HD‐Examiner Software (Sierra Analytics) was used to automatically calculate the level of deuterium incorporation into each peptide. All peptides were manually inspected for correct charge state and presence of overlapping peptides. Deuteration levels were calculated using the centroid of the experimental isotope clusters. Results for these proteins are presented as relative levels of deuterium incorporation, and the only control for back-exchange was the level of deuterium present in the buffer (76.92 to 86.53%). The average error of all time points and conditions for each HDX project was 0.7% and 0.1 Da. Therefore, changes in any peptide at any time point greater than both 7% and 0.4 Da between conditions with a paired t test value of P < 0.05 was considered significant and used to generate Fig. 3. All deuterium exchange data for all experiments are shown in , with deuterium incorporation graphs for selected peptides highlighted in Fig. 3 shown in .

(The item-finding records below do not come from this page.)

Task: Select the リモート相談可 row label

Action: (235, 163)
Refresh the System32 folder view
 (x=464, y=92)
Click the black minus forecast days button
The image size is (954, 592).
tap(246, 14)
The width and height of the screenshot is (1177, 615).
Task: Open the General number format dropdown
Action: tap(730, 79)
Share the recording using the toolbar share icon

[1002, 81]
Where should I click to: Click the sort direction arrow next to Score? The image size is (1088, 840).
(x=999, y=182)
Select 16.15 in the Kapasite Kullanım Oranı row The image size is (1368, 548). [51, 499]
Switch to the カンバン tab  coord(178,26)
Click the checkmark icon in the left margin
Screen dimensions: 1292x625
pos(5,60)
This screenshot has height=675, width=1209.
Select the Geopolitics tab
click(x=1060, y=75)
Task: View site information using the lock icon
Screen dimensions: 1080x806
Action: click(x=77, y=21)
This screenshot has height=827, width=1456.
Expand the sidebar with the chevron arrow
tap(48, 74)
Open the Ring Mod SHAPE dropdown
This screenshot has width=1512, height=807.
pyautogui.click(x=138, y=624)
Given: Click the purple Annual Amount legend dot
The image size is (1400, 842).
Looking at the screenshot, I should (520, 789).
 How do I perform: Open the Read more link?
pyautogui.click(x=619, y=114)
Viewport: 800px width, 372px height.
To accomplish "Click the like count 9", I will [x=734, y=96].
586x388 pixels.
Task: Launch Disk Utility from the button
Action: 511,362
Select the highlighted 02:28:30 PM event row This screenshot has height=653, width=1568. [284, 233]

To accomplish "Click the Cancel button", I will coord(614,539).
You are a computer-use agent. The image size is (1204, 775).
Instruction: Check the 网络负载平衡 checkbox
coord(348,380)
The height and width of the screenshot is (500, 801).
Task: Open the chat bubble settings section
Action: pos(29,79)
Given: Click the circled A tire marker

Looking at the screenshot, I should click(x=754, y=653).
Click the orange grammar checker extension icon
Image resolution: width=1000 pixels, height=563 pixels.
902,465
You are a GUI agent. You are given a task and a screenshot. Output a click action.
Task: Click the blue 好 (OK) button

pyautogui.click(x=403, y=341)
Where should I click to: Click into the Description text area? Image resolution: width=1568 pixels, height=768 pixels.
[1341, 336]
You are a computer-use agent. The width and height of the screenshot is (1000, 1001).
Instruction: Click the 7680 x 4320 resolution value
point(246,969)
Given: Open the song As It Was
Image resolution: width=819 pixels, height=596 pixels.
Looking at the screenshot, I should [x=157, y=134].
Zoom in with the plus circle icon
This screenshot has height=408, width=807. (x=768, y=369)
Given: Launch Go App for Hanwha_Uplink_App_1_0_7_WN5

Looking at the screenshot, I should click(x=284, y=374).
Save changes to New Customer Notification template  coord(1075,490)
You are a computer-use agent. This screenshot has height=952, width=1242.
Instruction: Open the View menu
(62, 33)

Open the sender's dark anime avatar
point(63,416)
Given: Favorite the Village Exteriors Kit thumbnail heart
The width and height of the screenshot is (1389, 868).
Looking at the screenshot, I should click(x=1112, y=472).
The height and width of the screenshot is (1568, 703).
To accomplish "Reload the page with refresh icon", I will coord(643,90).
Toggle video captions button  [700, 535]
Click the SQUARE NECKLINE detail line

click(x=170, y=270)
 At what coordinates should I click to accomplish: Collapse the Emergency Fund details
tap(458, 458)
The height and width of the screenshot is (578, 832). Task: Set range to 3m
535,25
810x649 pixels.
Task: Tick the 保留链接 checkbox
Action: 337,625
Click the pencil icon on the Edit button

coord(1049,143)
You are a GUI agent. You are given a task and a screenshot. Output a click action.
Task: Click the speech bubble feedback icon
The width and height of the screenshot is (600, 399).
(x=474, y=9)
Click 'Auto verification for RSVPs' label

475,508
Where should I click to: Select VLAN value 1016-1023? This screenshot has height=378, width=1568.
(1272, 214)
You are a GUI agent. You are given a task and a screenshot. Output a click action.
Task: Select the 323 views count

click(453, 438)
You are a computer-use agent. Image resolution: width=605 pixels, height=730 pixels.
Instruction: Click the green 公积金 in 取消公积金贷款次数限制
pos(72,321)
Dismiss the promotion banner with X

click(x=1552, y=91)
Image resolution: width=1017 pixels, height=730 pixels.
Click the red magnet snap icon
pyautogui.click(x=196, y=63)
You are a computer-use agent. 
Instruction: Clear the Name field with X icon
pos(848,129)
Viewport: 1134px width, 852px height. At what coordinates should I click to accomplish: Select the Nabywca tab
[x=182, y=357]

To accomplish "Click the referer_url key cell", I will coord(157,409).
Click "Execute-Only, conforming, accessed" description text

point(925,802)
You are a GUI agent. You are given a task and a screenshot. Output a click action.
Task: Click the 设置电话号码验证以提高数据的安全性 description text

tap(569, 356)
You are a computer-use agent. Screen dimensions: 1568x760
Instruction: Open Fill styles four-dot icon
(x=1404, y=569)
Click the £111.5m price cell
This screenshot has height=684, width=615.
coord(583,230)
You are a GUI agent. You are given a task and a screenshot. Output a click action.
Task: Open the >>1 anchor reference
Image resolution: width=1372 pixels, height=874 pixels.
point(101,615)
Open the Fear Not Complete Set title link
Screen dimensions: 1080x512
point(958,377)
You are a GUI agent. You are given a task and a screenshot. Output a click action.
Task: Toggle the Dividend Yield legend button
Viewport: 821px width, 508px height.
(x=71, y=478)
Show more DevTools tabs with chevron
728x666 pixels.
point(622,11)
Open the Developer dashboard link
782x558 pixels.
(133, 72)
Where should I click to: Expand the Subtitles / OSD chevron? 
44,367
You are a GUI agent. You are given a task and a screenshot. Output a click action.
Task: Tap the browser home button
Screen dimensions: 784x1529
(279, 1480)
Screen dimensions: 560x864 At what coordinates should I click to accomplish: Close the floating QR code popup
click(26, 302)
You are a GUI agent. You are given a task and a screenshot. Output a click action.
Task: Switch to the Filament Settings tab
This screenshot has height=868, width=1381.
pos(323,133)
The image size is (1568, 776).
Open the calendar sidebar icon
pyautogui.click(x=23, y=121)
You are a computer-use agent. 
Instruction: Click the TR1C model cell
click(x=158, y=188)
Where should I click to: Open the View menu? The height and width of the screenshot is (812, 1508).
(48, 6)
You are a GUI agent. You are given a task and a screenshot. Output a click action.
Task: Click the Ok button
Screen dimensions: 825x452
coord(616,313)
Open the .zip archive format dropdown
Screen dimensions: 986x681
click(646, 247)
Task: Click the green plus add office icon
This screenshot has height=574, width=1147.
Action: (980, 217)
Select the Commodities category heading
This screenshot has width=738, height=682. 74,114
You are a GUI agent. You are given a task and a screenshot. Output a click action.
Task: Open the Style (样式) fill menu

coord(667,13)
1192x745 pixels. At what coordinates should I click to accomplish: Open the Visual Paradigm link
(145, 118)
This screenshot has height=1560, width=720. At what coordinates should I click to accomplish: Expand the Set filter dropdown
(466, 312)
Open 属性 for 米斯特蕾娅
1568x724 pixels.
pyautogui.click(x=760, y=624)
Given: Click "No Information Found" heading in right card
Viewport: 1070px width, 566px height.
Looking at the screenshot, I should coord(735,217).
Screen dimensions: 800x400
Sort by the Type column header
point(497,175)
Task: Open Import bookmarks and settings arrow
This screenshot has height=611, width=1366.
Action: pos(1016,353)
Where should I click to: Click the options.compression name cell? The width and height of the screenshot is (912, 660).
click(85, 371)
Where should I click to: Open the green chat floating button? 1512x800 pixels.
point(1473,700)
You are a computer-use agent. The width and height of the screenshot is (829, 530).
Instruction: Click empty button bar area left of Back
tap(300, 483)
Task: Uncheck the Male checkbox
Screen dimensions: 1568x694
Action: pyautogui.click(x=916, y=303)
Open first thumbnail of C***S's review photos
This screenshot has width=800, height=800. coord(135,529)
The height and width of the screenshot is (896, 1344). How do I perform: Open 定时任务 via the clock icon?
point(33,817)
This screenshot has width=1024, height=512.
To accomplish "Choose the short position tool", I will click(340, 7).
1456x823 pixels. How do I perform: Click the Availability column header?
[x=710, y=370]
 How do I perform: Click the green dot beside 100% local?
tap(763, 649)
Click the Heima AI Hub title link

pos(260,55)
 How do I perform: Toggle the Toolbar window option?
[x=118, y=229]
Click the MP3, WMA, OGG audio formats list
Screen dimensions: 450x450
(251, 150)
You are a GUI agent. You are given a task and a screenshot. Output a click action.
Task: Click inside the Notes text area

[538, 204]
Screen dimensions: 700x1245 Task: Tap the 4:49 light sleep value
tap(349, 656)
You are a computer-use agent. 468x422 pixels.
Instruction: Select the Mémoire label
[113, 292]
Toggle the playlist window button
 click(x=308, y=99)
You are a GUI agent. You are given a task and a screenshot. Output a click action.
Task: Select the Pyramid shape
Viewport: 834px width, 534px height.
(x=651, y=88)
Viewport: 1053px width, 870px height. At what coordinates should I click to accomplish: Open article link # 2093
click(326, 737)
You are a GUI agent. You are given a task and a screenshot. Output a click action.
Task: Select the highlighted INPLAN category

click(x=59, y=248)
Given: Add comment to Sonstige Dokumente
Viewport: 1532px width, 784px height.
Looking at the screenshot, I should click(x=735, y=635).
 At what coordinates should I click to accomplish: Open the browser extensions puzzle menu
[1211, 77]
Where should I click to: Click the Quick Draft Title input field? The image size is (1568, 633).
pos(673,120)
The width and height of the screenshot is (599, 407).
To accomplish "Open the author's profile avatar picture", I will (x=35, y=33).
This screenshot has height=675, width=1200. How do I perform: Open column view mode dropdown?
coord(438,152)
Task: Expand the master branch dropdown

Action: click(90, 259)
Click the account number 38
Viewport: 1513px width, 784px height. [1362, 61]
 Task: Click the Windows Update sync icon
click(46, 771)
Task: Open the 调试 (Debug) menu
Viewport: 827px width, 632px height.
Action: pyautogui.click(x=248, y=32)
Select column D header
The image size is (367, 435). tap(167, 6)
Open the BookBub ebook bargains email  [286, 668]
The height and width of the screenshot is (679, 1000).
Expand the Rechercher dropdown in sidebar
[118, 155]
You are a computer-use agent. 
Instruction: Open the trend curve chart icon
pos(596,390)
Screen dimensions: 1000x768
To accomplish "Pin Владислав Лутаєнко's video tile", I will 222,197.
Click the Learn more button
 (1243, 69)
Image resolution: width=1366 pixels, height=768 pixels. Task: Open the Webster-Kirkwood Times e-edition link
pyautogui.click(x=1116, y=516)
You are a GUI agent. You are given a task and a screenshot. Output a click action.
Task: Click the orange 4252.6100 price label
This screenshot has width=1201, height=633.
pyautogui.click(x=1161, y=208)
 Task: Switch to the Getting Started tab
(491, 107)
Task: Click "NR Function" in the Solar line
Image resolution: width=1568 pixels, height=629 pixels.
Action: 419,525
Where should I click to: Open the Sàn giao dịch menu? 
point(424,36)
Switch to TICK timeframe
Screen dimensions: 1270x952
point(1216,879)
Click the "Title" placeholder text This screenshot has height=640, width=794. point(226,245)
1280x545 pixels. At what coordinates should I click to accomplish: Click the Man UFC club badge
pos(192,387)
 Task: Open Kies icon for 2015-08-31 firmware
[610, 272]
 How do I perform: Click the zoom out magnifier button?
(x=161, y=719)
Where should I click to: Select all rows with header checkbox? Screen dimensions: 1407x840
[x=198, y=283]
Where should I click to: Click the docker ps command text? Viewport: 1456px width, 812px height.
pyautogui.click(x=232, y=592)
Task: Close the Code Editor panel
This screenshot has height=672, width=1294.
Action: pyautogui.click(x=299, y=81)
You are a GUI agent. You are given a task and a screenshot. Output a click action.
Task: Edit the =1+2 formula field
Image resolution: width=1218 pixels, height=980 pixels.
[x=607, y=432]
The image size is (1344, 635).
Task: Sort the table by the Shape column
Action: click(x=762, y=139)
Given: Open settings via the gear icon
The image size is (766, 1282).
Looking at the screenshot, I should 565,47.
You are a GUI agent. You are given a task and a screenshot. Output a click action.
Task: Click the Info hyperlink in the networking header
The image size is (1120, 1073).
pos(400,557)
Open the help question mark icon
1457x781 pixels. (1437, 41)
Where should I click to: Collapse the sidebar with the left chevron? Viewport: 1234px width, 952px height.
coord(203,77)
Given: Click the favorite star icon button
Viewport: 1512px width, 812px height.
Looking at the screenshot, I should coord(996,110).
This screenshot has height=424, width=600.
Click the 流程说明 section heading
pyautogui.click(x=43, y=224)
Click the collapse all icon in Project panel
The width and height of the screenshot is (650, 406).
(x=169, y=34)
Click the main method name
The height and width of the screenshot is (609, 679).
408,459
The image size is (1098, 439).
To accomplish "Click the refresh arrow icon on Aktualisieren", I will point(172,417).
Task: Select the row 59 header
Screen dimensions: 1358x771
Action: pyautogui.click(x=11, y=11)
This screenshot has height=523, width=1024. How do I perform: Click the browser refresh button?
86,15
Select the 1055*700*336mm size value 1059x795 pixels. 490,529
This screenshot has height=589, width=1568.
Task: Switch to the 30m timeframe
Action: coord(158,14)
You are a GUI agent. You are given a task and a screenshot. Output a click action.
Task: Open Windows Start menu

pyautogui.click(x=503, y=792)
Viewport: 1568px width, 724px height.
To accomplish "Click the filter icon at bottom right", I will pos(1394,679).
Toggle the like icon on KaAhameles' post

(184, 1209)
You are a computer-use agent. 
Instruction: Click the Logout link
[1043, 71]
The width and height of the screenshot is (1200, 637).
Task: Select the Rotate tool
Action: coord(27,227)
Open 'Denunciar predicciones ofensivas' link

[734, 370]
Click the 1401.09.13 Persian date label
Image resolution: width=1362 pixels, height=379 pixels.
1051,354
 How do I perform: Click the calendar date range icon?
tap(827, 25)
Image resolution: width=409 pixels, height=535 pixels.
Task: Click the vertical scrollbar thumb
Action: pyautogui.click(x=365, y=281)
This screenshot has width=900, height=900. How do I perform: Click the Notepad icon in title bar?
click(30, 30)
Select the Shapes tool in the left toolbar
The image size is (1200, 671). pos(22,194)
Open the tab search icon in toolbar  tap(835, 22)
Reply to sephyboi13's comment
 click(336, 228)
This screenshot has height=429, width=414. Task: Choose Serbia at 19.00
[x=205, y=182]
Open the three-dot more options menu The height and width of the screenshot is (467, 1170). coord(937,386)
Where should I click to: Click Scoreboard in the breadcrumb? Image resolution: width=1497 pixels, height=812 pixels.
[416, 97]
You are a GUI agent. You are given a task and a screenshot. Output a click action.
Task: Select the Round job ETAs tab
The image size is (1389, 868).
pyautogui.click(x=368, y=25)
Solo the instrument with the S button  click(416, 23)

In Vitro Dephosphorylation of Akt1.

Akt1 was dephosphorylated in vitro using lambda phosphatase (made in-house). Briefly, Akt1 (0.375 μM) was incubated with 100 ng to 150 ng of lambda phosphatase in a 50-μL reaction at RT. Aliquots were taken at fixed time points, mixed with SDS loading buffer, and heat-inactivated at 95 °C for 2 min. Samples were blotted onto nitrocellulose membranes and blocked with 5% BSA in 1× TBS + 0.1% TWEEN 20, and phosphorylated Akt was detected with antibodies against pT308 or pS473 (#C31E5E and #193H12, respectively; Cell Signaling Technology). Data reported in Fig. 4 were obtained by Western blotting of dephosphorylation reactions containing both full-length Akt13C S473D and Akt1KD S473D. The blots were incubated simultaneously with mouse and rabbit primary antibodies against pan-Akt and pT308, respectively, washed, and developed with IRdye-conjugated anti-mouse IgG (700 nm) and anti-rabbit IgG (800 nm) secondary antibodies (LI-COR). Fluorescence was measured on a LI-COR Odyssey CLx infrared imager. Data reported in Fig. 4 were obtained by developing Western blots with HRP-conjugated anti-rabbit IgG secondary antibody and ECL Select Western blotting detection reagent (Amersham). Chemiluminescence was measured on a Fusion FX7 Advance (Peqlab), and the phospho-Akt signal was quantitated in ImageJ. For dephosphorylation of S473, 0.375 μM Akt1 was incubated with sucrose-loaded vesicles containing 0 mol % PIP3 or 5 mol % PIP3 at a total lipid concentration of 0.5 mM (25 μM PIP3). The statistical significance of the fitted values of tau or the offset (y0) was calculated with an F test.